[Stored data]
****************

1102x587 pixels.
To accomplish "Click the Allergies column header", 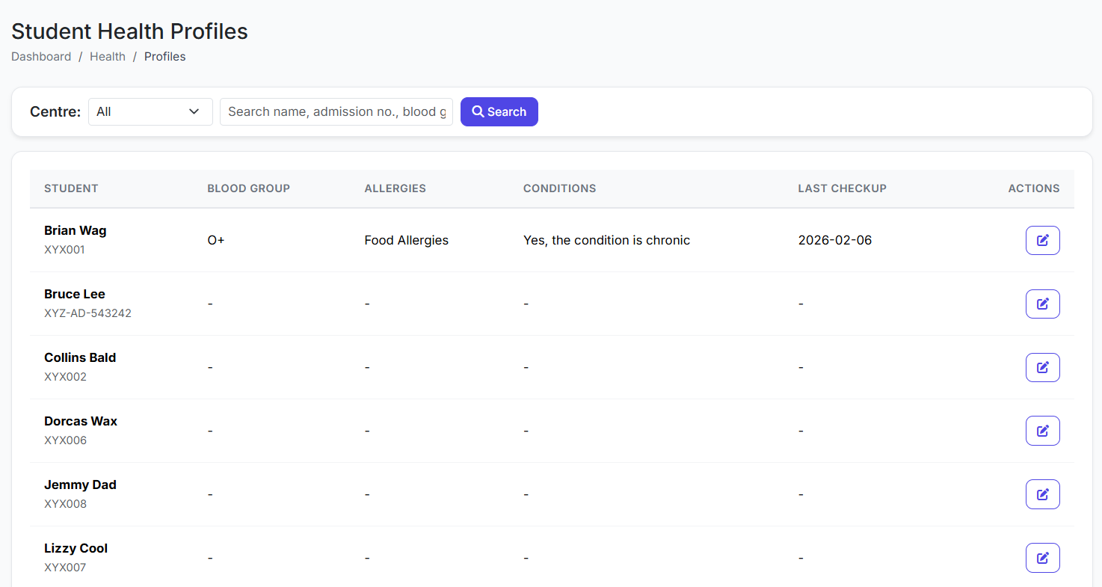I will coord(395,188).
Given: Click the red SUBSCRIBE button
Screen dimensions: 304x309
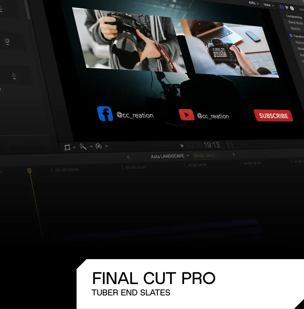Looking at the screenshot, I should pos(273,116).
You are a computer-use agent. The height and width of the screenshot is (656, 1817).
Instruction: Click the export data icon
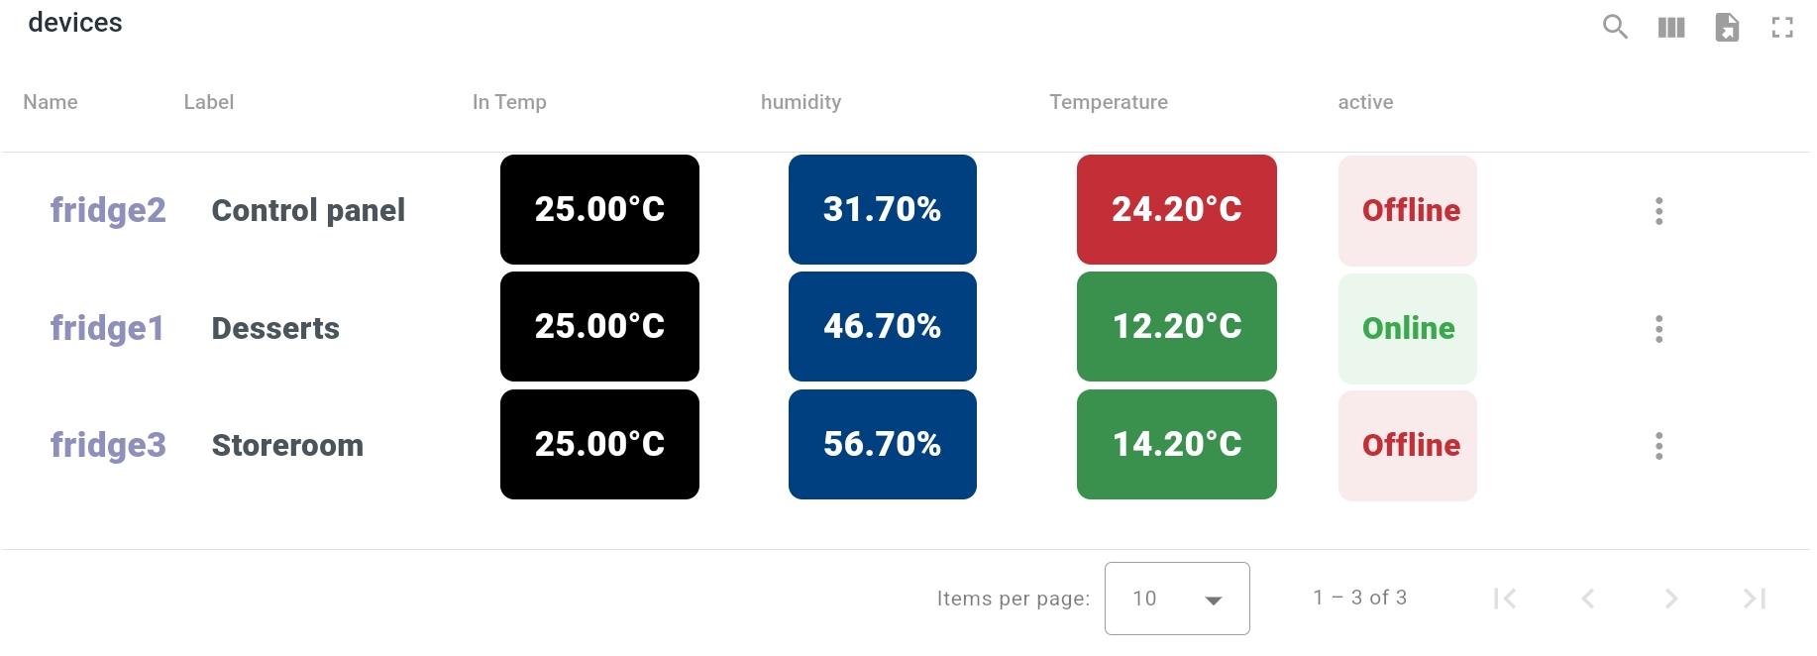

****************

## WORK ORDER:
Every line from the one holding "Screen dimensions: 304x309" through the final line of the data above is to be reproduced exactly, both ends included, with the pictures left out.

## ANSWER BOX:
Screen dimensions: 304x309
Looking at the screenshot, I should pos(273,116).
You are a computer-use agent. The height and width of the screenshot is (656, 1817).
Instruction: Click the export data icon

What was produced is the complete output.